Now, let's go back to 1991 for a moment, when that other superpower, the Soviet Union, imploded. The agents of American power (including Joe Biden), believing themselves to be alone on Planet Earth and powerful beyond imagination, believing themselves to be the heirs of everything that happened, started what would be disastrous eternal wars, certain that this planet belonged to them , even when the story itself – imagine! – was running out.

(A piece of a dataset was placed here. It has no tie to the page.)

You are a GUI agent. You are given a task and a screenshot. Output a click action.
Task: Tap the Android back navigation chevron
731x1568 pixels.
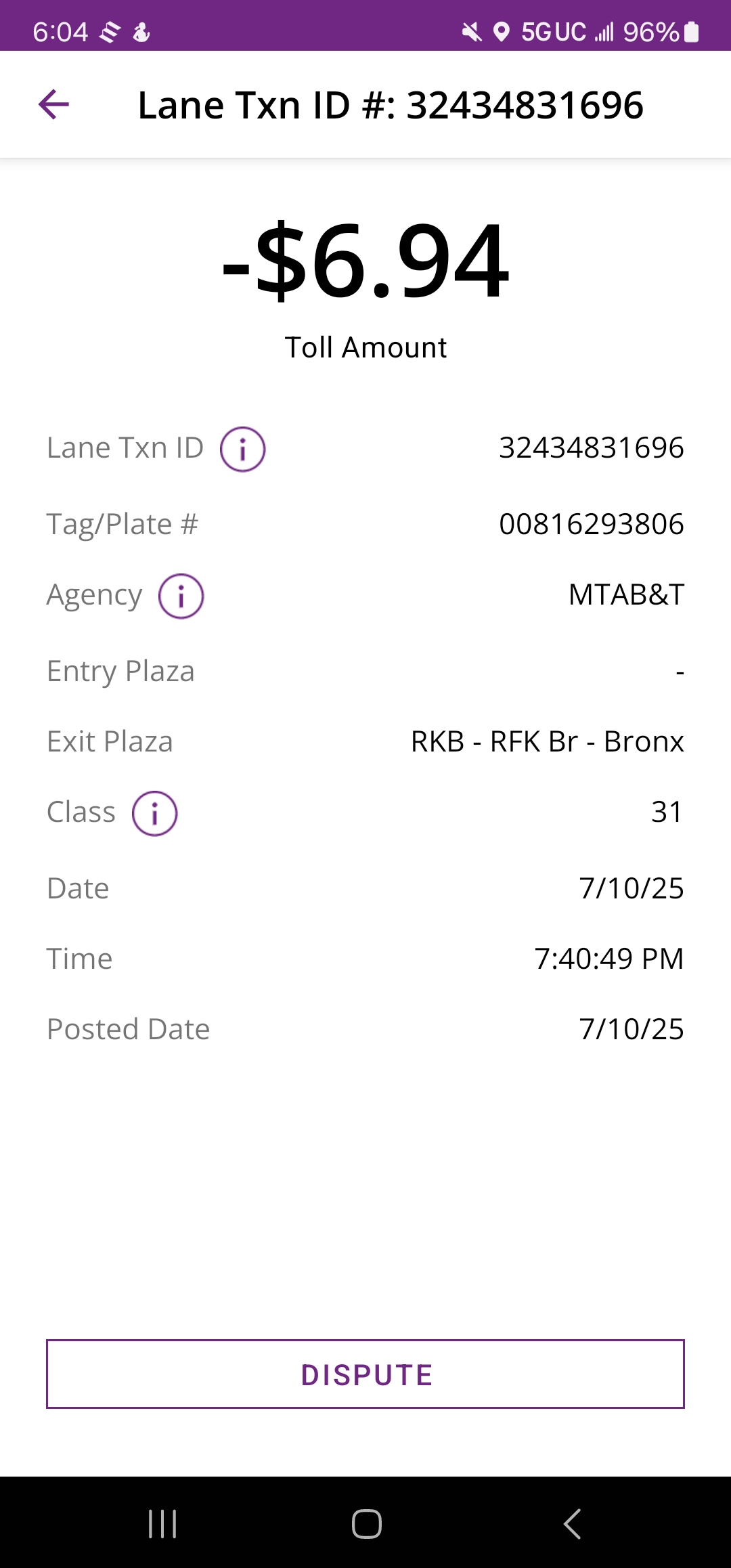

Nearly three decades later, the same last superpower is a democracy in decline, not to say in chaos; an imperialist power in global decline; a military power that cannot find a war to win (although Congress, regardless of who the president is, appropriates more and more money to finance the military-industrial complex). We have a 78-year-old man preparing to occupy the Oval Office and another 78-year-old man preparing to oppose him in the Senate, while an 80-year-old man runs Congress. Doesn't that say something about a country swept by a pandemic – 100 cases or more a day – and, despite Donald Trump's assurances, with no possible 'exit' in sight? And none of this would be the end of the world, so to speak, if it weren't for climate change.

It is true that Covid-19 has turned this country into a kind of hell on Earth, having been left, by the president, free to roam it in an unprecedented way. Cases are rising, hospitals are overwhelmed, deaths are rising, and nearly half of America can think of nothing more than to flock to Presidential rallies, live their lives without masks, and 'open up' the economy.

Trumpism has split America in two in a way unimaginable since the Civil War. The President and the Senate are about to deadlock; the judiciary, a party issue of the first order; the national security state, a shadowy money-devouring empire; the citizens, armed to the teeth; racism on the rise, and life everywhere in a growing state of chaos.

Welcome to the (Un)United States. Donald Trump has led the way, and whatever he does, I suspect that this, at least for a while, is still, in some ways, his world, not Joe Biden's. He was the man and, like it or not, we are all his apprentices in a performance of first-rate destructive power that is still awaiting its true end.

*Tom Engelhardt is a journalist and editor. Author, among other books, of A Nation Unmade by War(Haymarket Books, 2018).

Translation: Daniel Pavan

Originally published on Salon Portal.

[I]      74ºF, in the original. The average New York temperature in November normally fluctuates between 13°C and 6°C.